## DATA SHOWN

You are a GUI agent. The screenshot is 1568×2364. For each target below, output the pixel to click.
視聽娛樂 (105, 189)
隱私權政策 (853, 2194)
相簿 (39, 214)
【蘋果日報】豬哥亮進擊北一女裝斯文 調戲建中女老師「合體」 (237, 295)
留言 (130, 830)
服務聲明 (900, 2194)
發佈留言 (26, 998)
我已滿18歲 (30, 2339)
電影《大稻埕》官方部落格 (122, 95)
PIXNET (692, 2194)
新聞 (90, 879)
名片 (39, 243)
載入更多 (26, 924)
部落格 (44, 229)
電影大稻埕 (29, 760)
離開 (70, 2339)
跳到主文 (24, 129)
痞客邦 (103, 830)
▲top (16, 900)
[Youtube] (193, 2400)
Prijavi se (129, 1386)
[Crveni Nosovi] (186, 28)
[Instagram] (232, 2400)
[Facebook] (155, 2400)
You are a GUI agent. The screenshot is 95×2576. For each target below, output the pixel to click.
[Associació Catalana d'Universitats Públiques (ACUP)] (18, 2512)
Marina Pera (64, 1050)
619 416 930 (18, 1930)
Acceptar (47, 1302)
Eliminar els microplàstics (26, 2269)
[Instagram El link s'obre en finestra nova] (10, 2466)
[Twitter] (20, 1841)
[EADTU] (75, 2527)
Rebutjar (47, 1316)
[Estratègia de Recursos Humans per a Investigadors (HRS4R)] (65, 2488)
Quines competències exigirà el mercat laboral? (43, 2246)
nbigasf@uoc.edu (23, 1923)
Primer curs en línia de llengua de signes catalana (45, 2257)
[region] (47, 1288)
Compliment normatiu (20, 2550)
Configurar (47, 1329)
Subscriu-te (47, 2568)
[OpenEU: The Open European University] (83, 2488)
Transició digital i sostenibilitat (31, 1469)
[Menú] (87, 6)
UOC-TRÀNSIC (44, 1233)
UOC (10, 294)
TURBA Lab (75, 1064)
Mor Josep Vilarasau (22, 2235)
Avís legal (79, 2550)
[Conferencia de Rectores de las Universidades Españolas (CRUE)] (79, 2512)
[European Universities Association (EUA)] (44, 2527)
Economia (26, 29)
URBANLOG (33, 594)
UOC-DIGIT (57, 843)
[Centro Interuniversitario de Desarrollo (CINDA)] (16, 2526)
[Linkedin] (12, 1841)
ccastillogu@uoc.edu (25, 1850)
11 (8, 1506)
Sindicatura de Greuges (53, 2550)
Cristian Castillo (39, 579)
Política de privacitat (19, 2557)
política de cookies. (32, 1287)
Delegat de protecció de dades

## DIRECTIONS FOR THIS TASK
Restate the data above exactly, keeping each word as it stands.

## RESPONSE
You are a GUI agent. The screenshot is 1568×2364. For each target below, output the pixel to click.
視聽娛樂 (105, 189)
隱私權政策 (853, 2194)
相簿 (39, 214)
【蘋果日報】豬哥亮進擊北一女裝斯文 調戲建中女老師「合體」 (237, 295)
留言 (130, 830)
服務聲明 (900, 2194)
發佈留言 (26, 998)
我已滿18歲 (30, 2339)
電影《大稻埕》官方部落格 (122, 95)
PIXNET (692, 2194)
新聞 (90, 879)
名片 (39, 243)
載入更多 (26, 924)
部落格 (44, 229)
電影大稻埕 (29, 760)
離開 (70, 2339)
跳到主文 (24, 129)
痞客邦 (103, 830)
▲top (16, 900)
[Youtube] (193, 2400)
Prijavi se (129, 1386)
[Crveni Nosovi] (186, 28)
[Instagram] (232, 2400)
[Facebook] (155, 2400)
You are a GUI agent. The screenshot is 95×2576. For each target below, output the pixel to click.
[Associació Catalana d'Universitats Públiques (ACUP)] (18, 2512)
Marina Pera (64, 1050)
619 416 930 (18, 1930)
Acceptar (47, 1302)
Eliminar els microplàstics (26, 2269)
[Instagram El link s'obre en finestra nova] (10, 2466)
[Twitter] (20, 1841)
[EADTU] (75, 2527)
Rebutjar (47, 1316)
[Estratègia de Recursos Humans per a Investigadors (HRS4R)] (65, 2488)
Quines competències exigirà el mercat laboral? (43, 2246)
nbigasf@uoc.edu (23, 1923)
Primer curs en línia de llengua de signes catalana (45, 2257)
[region] (47, 1288)
Compliment normatiu (20, 2550)
Configurar (47, 1329)
Subscriu-te (47, 2568)
[OpenEU: The Open European University] (83, 2488)
Transició digital i sostenibilitat (31, 1469)
[Menú] (87, 6)
UOC-TRÀNSIC (44, 1233)
UOC (10, 294)
TURBA Lab (75, 1064)
Mor Josep Vilarasau (22, 2235)
Avís legal (79, 2550)
[Conferencia de Rectores de las Universidades Españolas (CRUE)] (79, 2512)
[European Universities Association (EUA)] (44, 2527)
Economia (26, 29)
URBANLOG (33, 594)
UOC-DIGIT (57, 843)
[Centro Interuniversitario de Desarrollo (CINDA)] (16, 2526)
[Linkedin] (12, 1841)
ccastillogu@uoc.edu (25, 1850)
11 (8, 1506)
Sindicatura de Greuges (53, 2550)
Cristian Castillo (39, 579)
Política de privacitat (19, 2557)
política de cookies. (32, 1287)
Delegat de protecció de dades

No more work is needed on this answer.